### Entries provided

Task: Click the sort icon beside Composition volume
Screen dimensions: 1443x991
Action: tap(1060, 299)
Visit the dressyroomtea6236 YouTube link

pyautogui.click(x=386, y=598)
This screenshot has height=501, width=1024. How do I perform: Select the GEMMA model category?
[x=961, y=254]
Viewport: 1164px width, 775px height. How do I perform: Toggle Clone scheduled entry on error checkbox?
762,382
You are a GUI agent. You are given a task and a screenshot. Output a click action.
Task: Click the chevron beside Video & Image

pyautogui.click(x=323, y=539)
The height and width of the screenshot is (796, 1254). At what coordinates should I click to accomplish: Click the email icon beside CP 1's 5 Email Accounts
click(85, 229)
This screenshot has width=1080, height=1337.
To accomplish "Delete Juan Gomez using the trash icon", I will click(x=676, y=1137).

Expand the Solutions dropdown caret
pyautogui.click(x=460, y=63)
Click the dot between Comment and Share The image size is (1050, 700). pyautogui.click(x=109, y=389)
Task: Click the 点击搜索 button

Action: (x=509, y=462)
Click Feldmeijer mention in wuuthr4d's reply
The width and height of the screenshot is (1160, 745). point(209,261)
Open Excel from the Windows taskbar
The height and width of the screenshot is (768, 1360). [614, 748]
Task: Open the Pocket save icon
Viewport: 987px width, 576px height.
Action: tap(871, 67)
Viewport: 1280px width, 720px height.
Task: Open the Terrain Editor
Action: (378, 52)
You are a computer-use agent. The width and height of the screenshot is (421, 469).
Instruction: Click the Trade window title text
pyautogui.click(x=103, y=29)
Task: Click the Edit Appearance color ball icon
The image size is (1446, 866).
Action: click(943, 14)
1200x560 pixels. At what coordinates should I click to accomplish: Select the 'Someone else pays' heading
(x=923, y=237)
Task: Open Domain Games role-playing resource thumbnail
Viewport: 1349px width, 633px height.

### What the task requires
The complete listing above is to be output again exactly.

### Your solution
Task: Click the sort icon beside Composition volume
Screen dimensions: 1443x991
Action: tap(1060, 299)
Visit the dressyroomtea6236 YouTube link

pyautogui.click(x=386, y=598)
This screenshot has height=501, width=1024. How do I perform: Select the GEMMA model category?
[x=961, y=254]
Viewport: 1164px width, 775px height. How do I perform: Toggle Clone scheduled entry on error checkbox?
762,382
You are a GUI agent. You are given a task and a screenshot. Output a click action.
Task: Click the chevron beside Video & Image

pyautogui.click(x=323, y=539)
The height and width of the screenshot is (796, 1254). At what coordinates should I click to accomplish: Click the email icon beside CP 1's 5 Email Accounts
click(85, 229)
This screenshot has width=1080, height=1337.
To accomplish "Delete Juan Gomez using the trash icon", I will click(x=676, y=1137).

Expand the Solutions dropdown caret
pyautogui.click(x=460, y=63)
Click the dot between Comment and Share The image size is (1050, 700). pyautogui.click(x=109, y=389)
Task: Click the 点击搜索 button

Action: (x=509, y=462)
Click Feldmeijer mention in wuuthr4d's reply
The width and height of the screenshot is (1160, 745). point(209,261)
Open Excel from the Windows taskbar
The height and width of the screenshot is (768, 1360). [614, 748]
Task: Open the Pocket save icon
Viewport: 987px width, 576px height.
Action: tap(871, 67)
Viewport: 1280px width, 720px height.
Task: Open the Terrain Editor
Action: (378, 52)
You are a computer-use agent. The width and height of the screenshot is (421, 469).
Instruction: Click the Trade window title text
pyautogui.click(x=103, y=29)
Task: Click the Edit Appearance color ball icon
The image size is (1446, 866).
Action: click(943, 14)
1200x560 pixels. At what coordinates should I click to accomplish: Select the 'Someone else pays' heading
(x=923, y=237)
Task: Open Domain Games role-playing resource thumbnail
Viewport: 1349px width, 633px height.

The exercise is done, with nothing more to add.